Now we will repeat the Gibbs sampling a large number of times.

N_MCMC<- 10000

for(count in 1:N_MCMC){
  
rsig2<- 1/rtheta
#prior mean for beta
beta0<- cbind(rep(0,k))
#prior variance for beta

Ik<-diag(rep(1,k))
S1<- as.matrix(Ik[-k,] - cbind(rep(0,(k-1)), Ik[1:(k-1),1:(k-1)]))


K<- t(S1)%*%S1

A1<- 1/rsig2 * t(X)%*%X  + 1/rg * 1/rsig2 * K

beta1<- solve(A1)%*%(1/rsig2 * t(X)%*%Y + 1/rg * 1/rsig2 * K %*% beta0)

# simulate a value of beta given theta(or equivalently beta given sigma^2)
rbeta<- cbind(c(mvrnorm(1, beta1, solve(A1))))

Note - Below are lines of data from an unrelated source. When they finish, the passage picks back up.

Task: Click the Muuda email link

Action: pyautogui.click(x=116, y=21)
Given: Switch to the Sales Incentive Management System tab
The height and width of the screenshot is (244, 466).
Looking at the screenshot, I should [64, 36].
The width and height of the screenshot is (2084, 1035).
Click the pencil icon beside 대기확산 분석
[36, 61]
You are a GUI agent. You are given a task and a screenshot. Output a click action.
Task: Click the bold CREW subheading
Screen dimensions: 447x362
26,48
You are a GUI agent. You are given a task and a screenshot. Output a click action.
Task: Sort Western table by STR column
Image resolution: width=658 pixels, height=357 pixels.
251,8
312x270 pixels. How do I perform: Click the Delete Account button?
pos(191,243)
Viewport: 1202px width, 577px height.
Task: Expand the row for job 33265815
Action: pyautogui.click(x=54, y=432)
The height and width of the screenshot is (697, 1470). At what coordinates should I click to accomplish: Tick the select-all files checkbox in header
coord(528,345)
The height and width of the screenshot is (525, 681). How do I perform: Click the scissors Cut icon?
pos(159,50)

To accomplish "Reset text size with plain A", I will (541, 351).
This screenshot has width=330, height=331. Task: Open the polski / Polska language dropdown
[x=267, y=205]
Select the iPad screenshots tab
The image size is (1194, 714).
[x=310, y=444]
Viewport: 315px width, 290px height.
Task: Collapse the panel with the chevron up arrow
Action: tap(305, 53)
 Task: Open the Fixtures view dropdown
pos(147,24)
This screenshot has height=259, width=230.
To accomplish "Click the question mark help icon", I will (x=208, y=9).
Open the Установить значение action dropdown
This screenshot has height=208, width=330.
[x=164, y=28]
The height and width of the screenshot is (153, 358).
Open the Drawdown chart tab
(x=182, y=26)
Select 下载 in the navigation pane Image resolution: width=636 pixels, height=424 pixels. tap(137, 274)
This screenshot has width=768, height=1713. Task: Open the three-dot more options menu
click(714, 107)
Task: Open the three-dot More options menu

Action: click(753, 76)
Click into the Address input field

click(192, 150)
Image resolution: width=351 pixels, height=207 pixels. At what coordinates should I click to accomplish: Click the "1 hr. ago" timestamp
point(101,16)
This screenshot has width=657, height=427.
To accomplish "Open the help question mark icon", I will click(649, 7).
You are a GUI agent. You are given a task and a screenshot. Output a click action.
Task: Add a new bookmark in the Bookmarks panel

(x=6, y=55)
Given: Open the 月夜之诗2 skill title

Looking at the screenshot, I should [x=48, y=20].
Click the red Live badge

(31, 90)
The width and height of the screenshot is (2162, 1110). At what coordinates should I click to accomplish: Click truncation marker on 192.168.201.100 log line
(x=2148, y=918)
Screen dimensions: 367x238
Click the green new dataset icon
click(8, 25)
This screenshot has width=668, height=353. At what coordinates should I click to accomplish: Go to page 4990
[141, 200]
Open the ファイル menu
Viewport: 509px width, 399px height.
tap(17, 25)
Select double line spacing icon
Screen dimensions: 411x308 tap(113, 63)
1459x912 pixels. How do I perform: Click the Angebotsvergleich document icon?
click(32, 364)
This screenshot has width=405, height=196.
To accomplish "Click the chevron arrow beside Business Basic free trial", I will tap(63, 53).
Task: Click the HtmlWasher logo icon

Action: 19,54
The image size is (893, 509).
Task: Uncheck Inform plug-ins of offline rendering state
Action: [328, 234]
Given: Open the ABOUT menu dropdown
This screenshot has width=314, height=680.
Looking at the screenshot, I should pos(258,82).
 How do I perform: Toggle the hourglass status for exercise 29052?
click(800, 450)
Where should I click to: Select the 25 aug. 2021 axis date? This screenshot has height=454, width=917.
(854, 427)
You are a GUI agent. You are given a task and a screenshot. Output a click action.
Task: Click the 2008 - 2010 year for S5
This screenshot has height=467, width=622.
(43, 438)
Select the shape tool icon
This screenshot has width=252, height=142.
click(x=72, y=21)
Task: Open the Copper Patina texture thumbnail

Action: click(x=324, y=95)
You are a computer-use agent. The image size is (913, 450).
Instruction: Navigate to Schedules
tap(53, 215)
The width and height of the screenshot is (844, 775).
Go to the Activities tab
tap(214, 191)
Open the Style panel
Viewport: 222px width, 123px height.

#simulate a value of theta given previous value of beta
nu1<- n/2 + k/2 + nu
lambda1<-  t(Y- X%*%rbeta)%*%(Y-X%*%rbeta)/2 + t(rbeta-beta0)%*%K%*%(rbeta-beta0)/(2*rg) + lambda  
rtheta <- rgamma(1,shape=nu1,rate=lambda1)


nu1_g <- k/2 + nu_g

lambda1_g<- rtheta/2* t(rbeta-beta0)%*%K%*%(rbeta- beta0) + lambda_g

rg<- 1/rgamma(1, nu1_g, lambda1_g)

 data_sim<- rbind(data_sim,c(rbeta, rtheta, rg))
}

Now, let us plot the functions simulated from posterior distribution during MCMC, their mean (which is the posterior mean function) and compare with the true function.

l<-N_MCMC/2
u<- N_MCMC
means<- apply(data_sim[l:u, 1:dim(X)[2]], MARGIN=2, FUN=mean)

pred<-X%*%cbind(means)
plot(x,Y, main=paste("Bayesian formulation used for g"))
points(x,pred, col="black", cex=.5, pch=11)

for(ii in c(l:u)){
  pred<-X%*%cbind(data_sim[ii,1:dim(X)[2]])
  points(x,pred, col="brown", cex=.1)
  
}


points(x,fx, col="blue", cex=.5)

plot(density(data_sim[l:u, (dim(X)[2] +2)]), main="Posterior pdf for g")

#mean value of g from posterior 
print(mean(data_sim[l:u, (dim(X)[2] +2)]))
## [1] 0.7705588
#quantiles Q.025, Q975 for 95% credible interval
print(quantile(data_sim[l:u, (dim(X)[2] +2)], .025))
##      2.5% 
## 0.3714398
print(quantile(data_sim[l:u, (dim(X)[2] +2)], .975))
##    97.5% 
## 1.466696

Reference: Fahrmeir, Kneib, Lang and Mark (2013), “Regression: Models , Methods and Applications”, Springer.